═══ WORKING DATA ═══
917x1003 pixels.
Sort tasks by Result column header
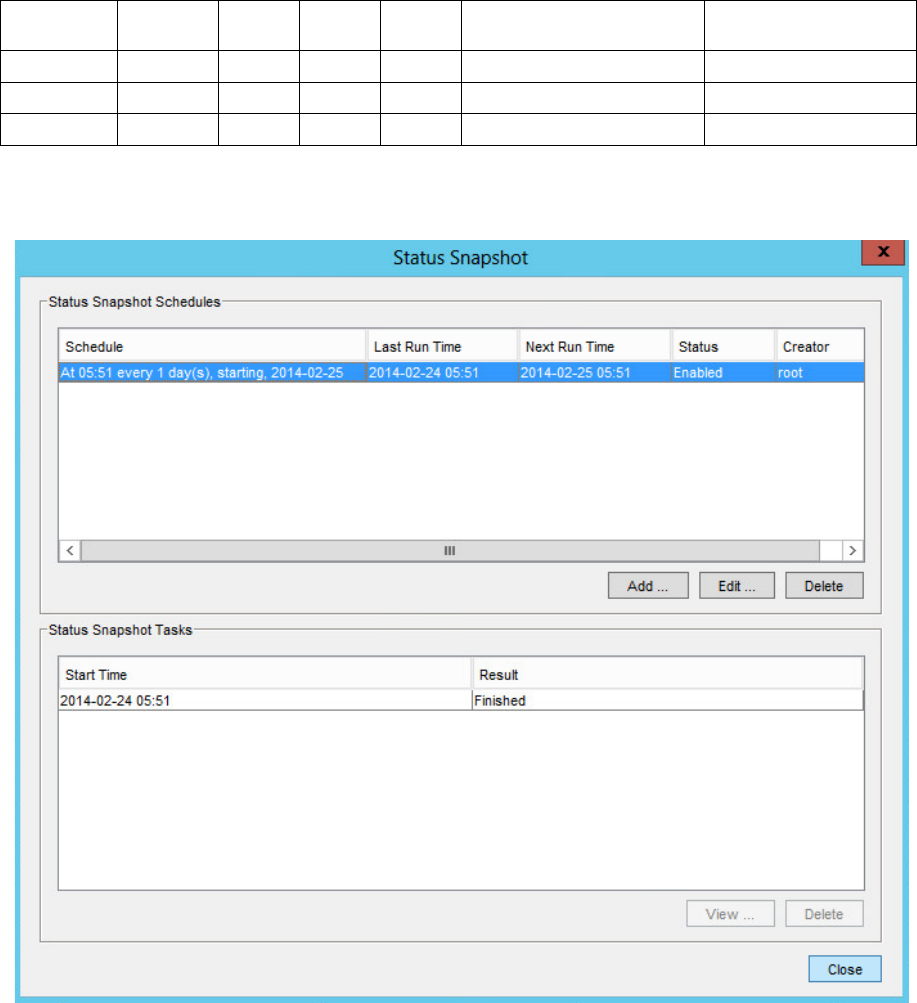[x=666, y=675]
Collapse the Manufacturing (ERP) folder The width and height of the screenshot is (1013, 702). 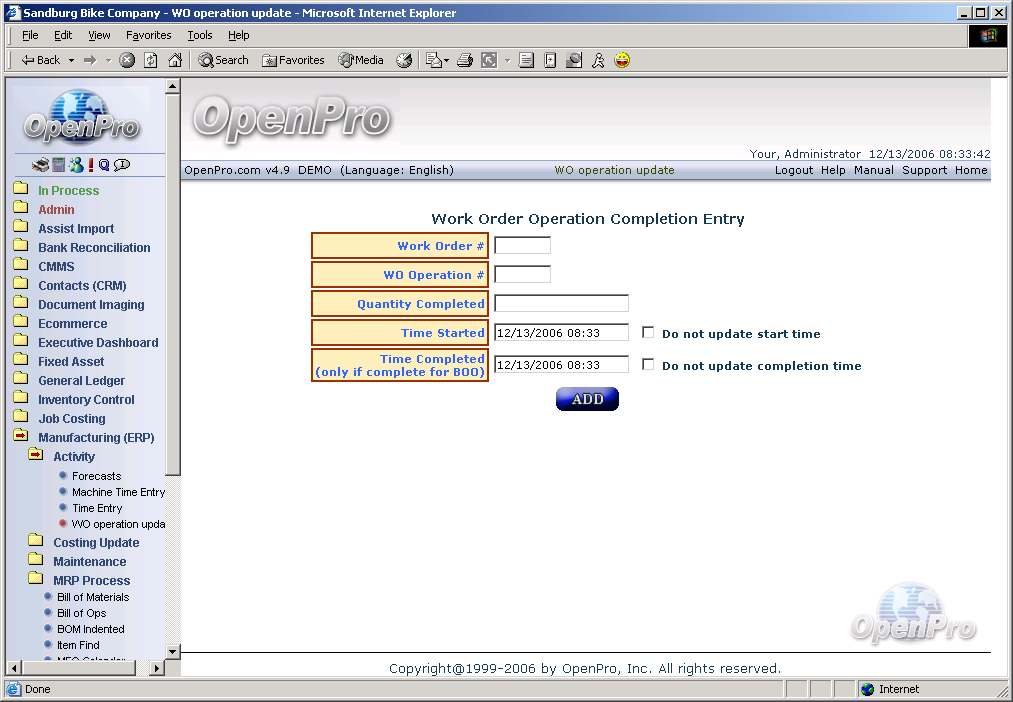pyautogui.click(x=21, y=437)
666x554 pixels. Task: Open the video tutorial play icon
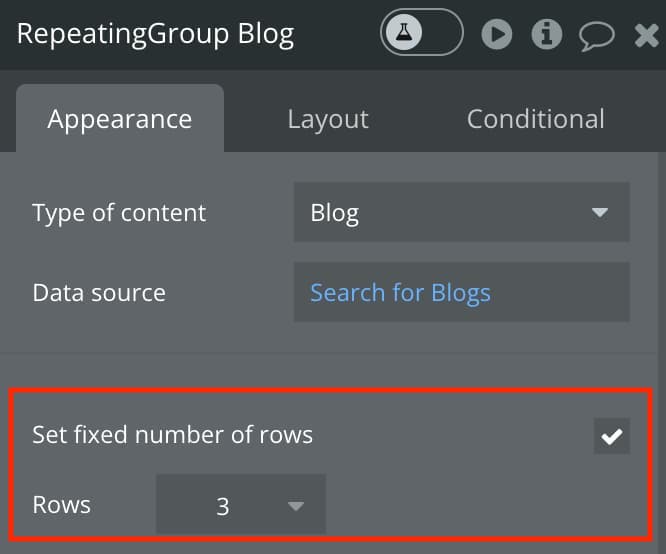[497, 34]
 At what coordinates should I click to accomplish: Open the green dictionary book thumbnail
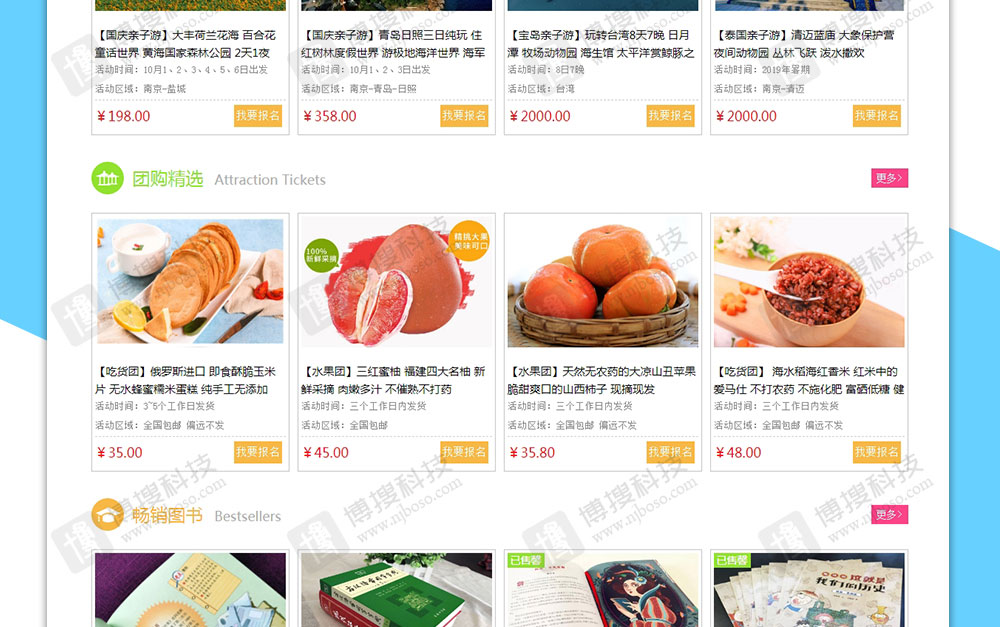click(x=397, y=590)
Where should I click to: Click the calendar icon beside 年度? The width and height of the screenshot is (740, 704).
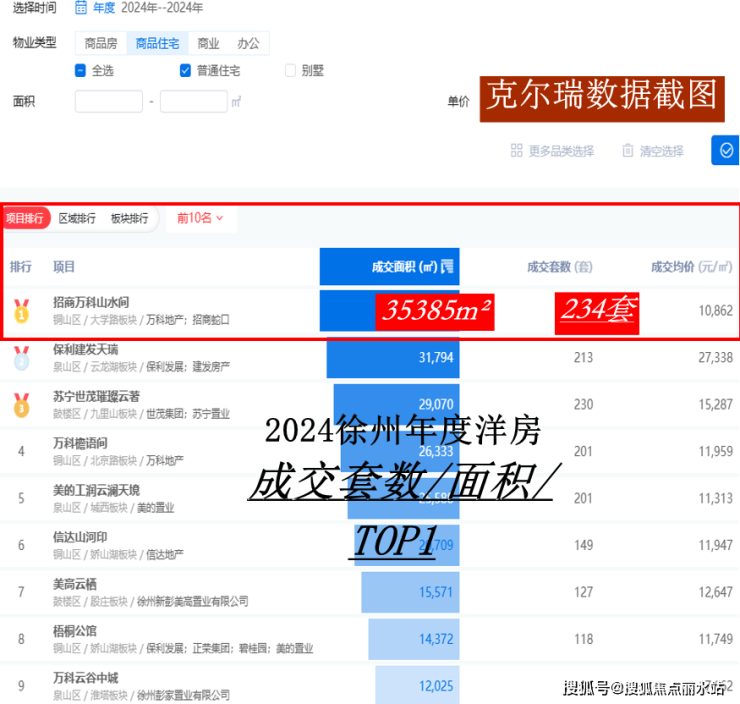pyautogui.click(x=81, y=9)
═══
*ACTIVITY:*
Return the lines from the one that contains "666x554 pixels. Task: Open" through the final line of the listing above, inclusive. Transcribe them exactly and drop the pictures.

*REPLY:*
666x554 pixels. Task: Open the video tutorial play icon
[497, 34]
 At what coordinates should I click to accomplish: Open the green dictionary book thumbnail
click(x=397, y=590)
Where should I click to: Click the calendar icon beside 年度? The width and height of the screenshot is (740, 704).
pyautogui.click(x=81, y=9)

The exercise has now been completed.